_Segment de texte:_
Aussi en tant qu’élève du professeur Talmid-Hacham Yéhouda Léo Lévy ancien recteur du Machon lev, professeur de Physique, ayant écrit des dizaines d’ouvrage tant sur le talmud ainsi que sur l’optique physique, lui même élève du Rav Outner de l’école de pensée du Rav ChimeChone Réphaël Hirsch, je suis sensible à ce sujet de la Thora et du travail.
Aussi je souhaite nuancer votre cours en rapportant un autre texte du talmud traitant directement de la question avec la fameuse discussion entre rabbi Chimone et Rabbi Ishmaël dans la Guémara Bérahot page (35 🙂 où il ressort que l’idéal juif c’est l’étude de la Thora et que le travail n’est ni une bénédiction ni une malédiction mais une nécessité.

_Mise en pratique:_
a – Recopiez le segment de texte entre « Aussi je souhaite » et « mais une nécessité. », bornes incluses.
b – Pour chaque affirmation, indiquez par oui ou par non si elle concorde avec le segment de texte, en citant à l’identique les mots décisifs. (i) Yéhouda Léo Lévy a été recteur du Machon lev. (ii) D’après la discussion rapportée, le travail est une bénédiction. (iii) La discussion citée oppose rabbi Chimone et Rabbi Ishmaël.
c – D’après le segment de texte, quel est l’idéal juif qui ressort de la discussion de la Guémara Bérahot ?
Les données n’ont aucun lien avec le segment de texte.

_Données:_
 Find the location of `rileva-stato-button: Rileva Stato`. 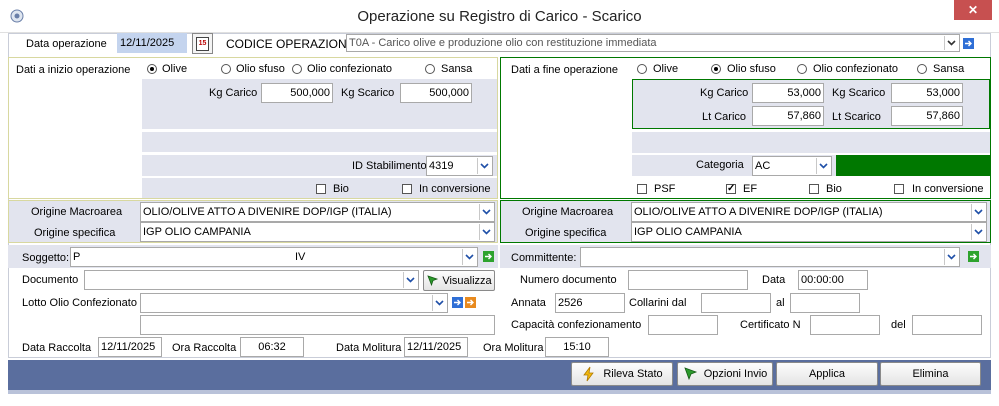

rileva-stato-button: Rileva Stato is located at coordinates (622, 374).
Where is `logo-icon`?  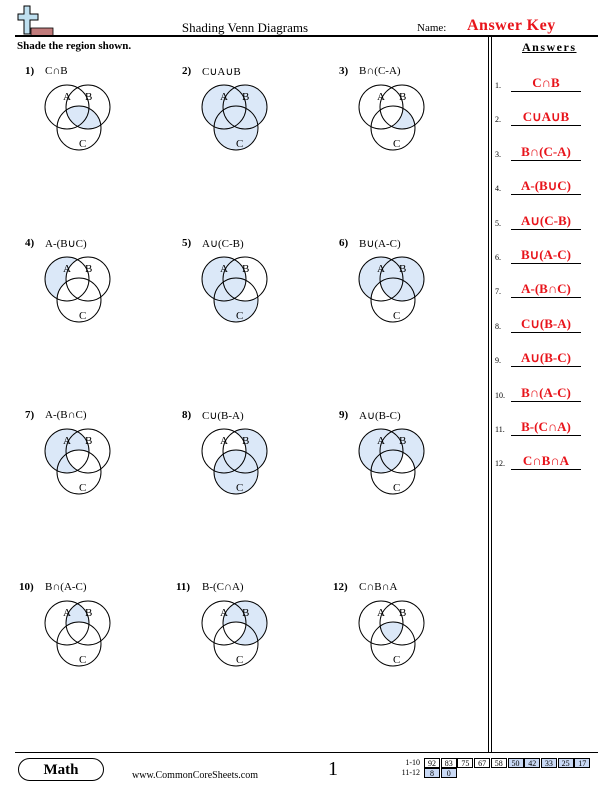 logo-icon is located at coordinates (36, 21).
* * *
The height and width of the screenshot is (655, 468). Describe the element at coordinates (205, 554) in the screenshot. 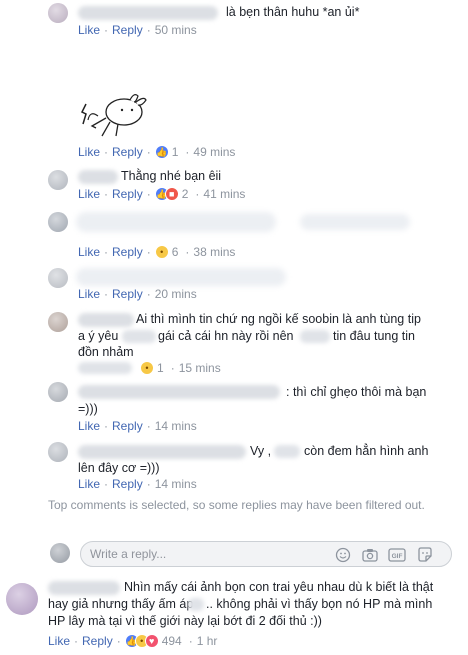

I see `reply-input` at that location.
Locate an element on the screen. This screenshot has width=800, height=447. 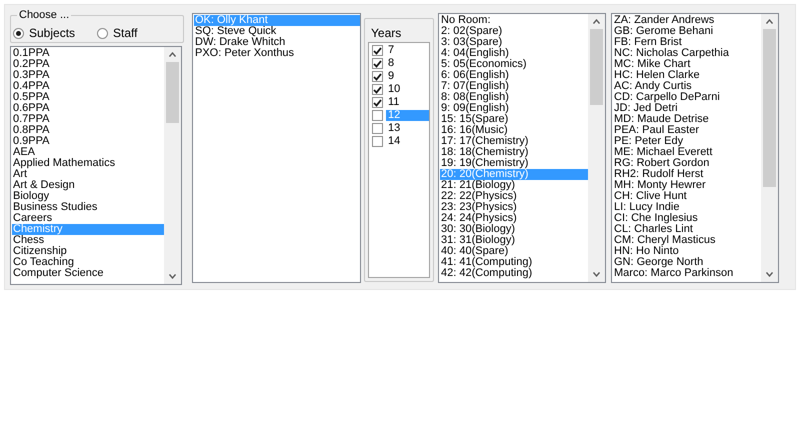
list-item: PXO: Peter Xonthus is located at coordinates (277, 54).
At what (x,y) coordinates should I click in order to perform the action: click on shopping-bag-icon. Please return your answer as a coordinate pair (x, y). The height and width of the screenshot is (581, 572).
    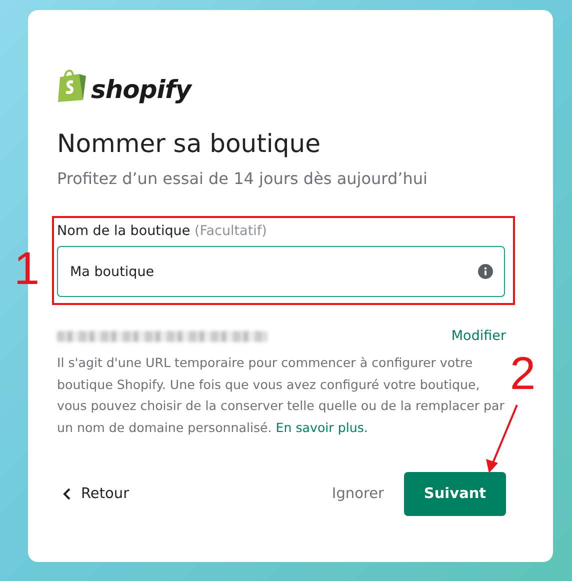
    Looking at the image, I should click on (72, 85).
...
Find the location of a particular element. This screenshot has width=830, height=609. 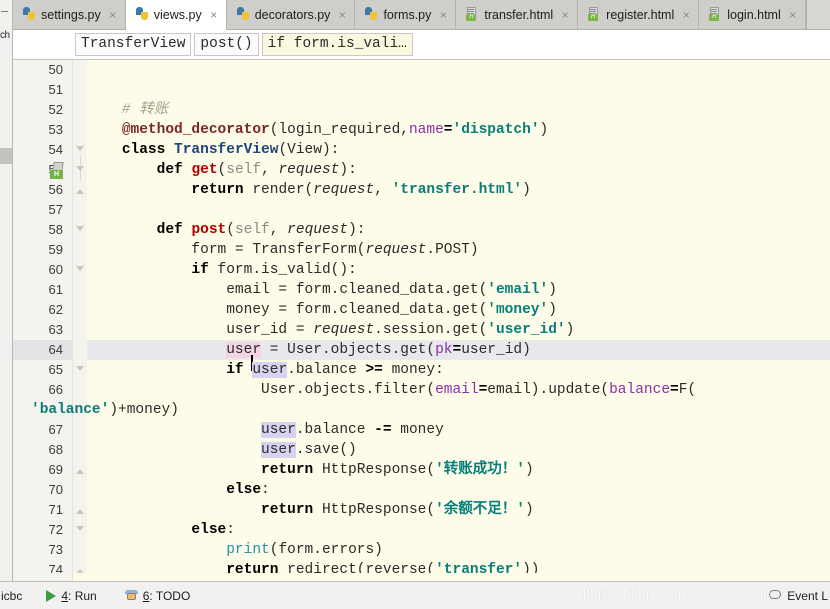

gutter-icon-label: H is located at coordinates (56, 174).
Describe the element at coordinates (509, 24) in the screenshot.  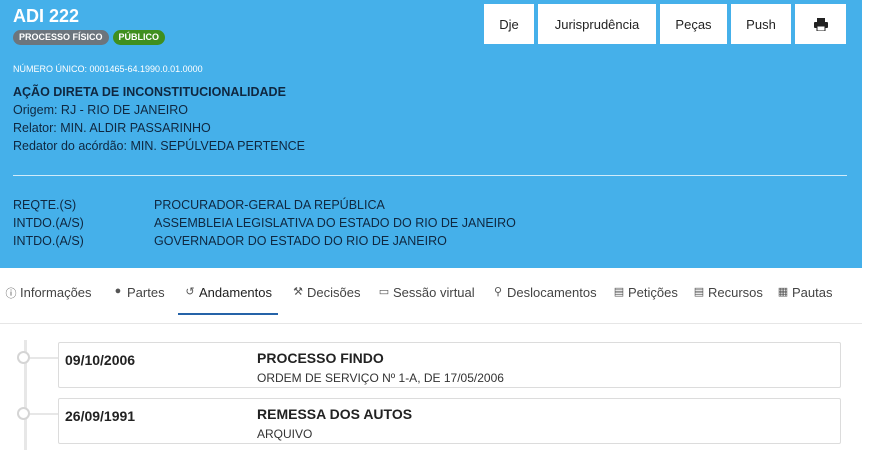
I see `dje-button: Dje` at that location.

_Résultats des tâches:_
a –
Aussi je souhaite nuancer votre cours en rapportant un autre texte du talmud traitant directement de la question avec la fameuse discussion entre rabbi Chimone et Rabbi Ishmaël dans la Guémara Bérahot page (35 🙂 où il ressort que l’idéal juif c’est l’étude de la Thora et que le travail n’est ni une bénédiction ni une malédiction mais une nécessité.

b –
(i) Oui : « ancien recteur du Machon lev ».
(ii) Non : « le travail n’est ni une bénédiction ni une malédiction mais une nécessité ».
(iii) Oui : « la fameuse discussion entre rabbi Chimone et Rabbi Ishmaël ».

c – L’étude de la Thora.